Zulüm, payidâr olmaz

sevde34

Kıdemli Üye
Kademeli
Zulüm, payidâr olmaz

Zulüm; adaletsizlik, adaletin sınırını aşmak, haksızlık etmek, başkasının malına, canına, namusuna zarar vermek anlamındadır.

Adalet, bir amirin memleketi idare için koyduğu kanun, çizdiği hudut içinde hareket etmektir. Zulüm ise, bu kanunun, bu hududun dışına çıkmaktır. Adalet, kendi mülkünde olanı kullanmaktır. Zulüm ise, başkasının canına, malına, mülküne tecavüz etmektir.

Allahü teâlâ mutlak adalet sahibidir ve insanlara gönderdiği en son dininde de tam bir adalet vardır. Bu adaletin dışında ise zulüm vardır. Kur’an-ı kerim, adaleti emretmiş, zulmü ise haram kılmıştır. Nisa suresinin 58. âyetinde mealen; (İnsanlar arasında hükmettiğiniz zaman, adalet ile hükmetmenizi Allahü teâlâ emreder) buyurulmuştur.

İnsanın, önce kendine, hareketlerine ve bütün uzuvlarına, sonra çoluk çocuğuna, komşularına, arkadaşlarına adalet yapması lazımdır. İdarecilerin de, millete adaletli olması gerekir.

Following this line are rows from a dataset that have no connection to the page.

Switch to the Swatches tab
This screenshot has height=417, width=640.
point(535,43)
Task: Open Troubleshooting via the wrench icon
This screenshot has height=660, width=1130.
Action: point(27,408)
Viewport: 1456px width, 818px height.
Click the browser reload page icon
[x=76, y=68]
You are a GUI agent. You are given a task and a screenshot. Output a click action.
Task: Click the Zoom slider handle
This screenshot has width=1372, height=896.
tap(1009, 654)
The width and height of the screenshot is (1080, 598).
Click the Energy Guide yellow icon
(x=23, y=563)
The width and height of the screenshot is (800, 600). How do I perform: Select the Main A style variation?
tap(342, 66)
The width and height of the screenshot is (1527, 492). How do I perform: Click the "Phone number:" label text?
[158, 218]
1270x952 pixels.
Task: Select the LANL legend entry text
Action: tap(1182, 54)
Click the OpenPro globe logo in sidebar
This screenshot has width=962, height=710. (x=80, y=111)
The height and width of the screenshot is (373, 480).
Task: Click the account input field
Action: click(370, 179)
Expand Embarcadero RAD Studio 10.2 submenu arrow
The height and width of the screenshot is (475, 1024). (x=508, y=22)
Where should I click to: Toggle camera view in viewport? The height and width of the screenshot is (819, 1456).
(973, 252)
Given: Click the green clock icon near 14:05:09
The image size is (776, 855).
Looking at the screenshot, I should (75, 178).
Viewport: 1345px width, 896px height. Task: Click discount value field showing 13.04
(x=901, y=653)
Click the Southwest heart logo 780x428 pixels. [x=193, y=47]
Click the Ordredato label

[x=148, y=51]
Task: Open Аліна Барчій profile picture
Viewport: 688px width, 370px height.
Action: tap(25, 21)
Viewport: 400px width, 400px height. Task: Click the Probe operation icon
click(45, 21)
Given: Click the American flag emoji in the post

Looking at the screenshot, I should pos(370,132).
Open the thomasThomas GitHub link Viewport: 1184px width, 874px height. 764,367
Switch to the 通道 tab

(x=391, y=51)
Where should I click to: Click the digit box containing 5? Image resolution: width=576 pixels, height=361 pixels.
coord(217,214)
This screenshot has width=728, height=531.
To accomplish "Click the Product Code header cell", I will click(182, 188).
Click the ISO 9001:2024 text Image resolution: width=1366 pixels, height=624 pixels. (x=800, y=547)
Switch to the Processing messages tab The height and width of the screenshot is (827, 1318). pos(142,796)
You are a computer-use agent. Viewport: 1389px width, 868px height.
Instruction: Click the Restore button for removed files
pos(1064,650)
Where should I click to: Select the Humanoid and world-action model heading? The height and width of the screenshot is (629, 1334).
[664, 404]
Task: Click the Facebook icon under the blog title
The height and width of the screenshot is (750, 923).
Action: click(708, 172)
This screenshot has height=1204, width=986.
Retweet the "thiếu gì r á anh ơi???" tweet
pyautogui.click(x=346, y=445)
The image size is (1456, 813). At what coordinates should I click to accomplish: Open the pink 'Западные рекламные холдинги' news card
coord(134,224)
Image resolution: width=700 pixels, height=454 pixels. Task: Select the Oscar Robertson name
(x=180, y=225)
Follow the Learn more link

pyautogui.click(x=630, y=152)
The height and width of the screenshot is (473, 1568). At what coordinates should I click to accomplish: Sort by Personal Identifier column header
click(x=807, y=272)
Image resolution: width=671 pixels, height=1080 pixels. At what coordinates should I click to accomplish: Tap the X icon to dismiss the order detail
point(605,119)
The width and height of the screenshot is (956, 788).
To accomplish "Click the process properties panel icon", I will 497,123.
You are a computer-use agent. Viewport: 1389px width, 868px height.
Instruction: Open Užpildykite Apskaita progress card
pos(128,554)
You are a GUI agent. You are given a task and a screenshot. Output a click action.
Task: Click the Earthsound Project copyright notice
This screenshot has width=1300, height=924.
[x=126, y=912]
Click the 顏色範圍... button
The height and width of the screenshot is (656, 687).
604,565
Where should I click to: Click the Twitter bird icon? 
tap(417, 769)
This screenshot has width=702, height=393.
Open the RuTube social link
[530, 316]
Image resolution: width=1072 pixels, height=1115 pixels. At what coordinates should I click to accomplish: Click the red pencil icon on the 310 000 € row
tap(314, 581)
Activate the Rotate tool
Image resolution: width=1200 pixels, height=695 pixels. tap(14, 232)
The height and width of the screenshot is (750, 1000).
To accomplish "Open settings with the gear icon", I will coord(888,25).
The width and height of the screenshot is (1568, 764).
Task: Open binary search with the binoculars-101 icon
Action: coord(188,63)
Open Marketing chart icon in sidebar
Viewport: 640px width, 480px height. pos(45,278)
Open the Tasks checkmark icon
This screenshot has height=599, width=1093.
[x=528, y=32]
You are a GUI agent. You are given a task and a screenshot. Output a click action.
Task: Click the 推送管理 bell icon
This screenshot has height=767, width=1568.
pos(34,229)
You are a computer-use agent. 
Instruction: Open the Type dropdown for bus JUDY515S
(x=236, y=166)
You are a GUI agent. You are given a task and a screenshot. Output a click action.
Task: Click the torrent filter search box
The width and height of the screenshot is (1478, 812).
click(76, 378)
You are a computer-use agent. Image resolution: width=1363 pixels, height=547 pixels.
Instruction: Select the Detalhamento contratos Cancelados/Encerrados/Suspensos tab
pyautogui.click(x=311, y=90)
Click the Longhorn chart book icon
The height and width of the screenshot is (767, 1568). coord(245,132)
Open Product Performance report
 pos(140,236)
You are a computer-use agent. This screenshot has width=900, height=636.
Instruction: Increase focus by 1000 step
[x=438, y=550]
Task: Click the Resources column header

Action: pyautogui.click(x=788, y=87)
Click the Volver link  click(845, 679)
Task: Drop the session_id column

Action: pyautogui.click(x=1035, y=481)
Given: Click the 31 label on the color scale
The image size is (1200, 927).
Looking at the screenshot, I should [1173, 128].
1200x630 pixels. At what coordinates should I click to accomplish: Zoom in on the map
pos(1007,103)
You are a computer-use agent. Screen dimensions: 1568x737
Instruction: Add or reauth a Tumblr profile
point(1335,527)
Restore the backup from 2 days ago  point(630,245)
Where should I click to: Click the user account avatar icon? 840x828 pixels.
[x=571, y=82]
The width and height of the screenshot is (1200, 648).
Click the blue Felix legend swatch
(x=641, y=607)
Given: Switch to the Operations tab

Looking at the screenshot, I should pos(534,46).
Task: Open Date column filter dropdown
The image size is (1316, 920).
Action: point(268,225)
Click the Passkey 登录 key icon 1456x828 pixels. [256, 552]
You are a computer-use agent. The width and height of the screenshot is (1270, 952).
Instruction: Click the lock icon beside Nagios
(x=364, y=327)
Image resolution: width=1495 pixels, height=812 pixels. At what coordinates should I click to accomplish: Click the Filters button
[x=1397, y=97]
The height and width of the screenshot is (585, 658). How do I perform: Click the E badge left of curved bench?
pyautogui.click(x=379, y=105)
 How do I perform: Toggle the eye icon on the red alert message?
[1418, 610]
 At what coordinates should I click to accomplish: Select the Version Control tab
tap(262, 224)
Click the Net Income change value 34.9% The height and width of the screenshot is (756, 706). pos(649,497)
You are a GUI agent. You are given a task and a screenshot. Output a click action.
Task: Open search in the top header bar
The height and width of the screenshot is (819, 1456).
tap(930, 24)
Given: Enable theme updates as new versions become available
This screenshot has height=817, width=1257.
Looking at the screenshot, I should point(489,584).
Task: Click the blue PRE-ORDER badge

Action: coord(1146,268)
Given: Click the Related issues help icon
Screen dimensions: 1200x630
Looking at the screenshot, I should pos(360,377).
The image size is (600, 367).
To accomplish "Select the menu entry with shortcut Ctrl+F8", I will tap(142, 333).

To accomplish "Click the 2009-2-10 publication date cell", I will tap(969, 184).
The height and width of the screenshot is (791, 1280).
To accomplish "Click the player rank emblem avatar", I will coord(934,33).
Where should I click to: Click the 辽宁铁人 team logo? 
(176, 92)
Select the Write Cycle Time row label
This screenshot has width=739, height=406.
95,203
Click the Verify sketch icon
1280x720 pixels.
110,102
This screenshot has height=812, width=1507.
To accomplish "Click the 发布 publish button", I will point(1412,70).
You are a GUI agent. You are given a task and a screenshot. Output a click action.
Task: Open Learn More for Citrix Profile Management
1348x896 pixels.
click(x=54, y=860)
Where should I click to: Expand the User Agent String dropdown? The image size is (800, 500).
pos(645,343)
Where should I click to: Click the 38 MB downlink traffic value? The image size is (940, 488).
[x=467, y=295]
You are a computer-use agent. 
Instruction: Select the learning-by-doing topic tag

Demek ki, bir insanda adalet huyunun bulunabilmesi için, önce kendi hareketlerinde, uzuvlarında adalet bulunmalıdır. Her kuvvetini, her uzvunu, ne için yaratıldı ise, o yolda kullanmalıdır. Allahü teâlânın adetini değiştirip, onları aklın ve İslamiyet’in beğenmediği yerlerde kullanmamalıdır.

İnsanlar bir araya gelince, açıkgözler başkasının hakkına saldırır, güçlü olanlar zulmeder. Çünkü her nefis, istediğine kavuşmak ister, kendisi için tatlı olanı almaya uğraşır. Aynı şeylere sahip olmaya çalışanlar, çekişmeye, kavgaya başlar. Bir leşe toplanan köpeklerin birbirlerine hırlamaları gibi, aralarında dövüş başlar. Bunları ayırmak için, kuvvetli bir hakim lazım olur. Bu ise, Allahü teâlânın Peygamberleri vasıtası ile bildirdiği adalet ile mümkün olur. Hadis-i kudside; (Ey kullarım! Ben kendi nefsime zulmü haram ettim. Onu sizin aranızda da haram kıldım, birbirinize zulüm yapmayınız...) buyurulmuştur.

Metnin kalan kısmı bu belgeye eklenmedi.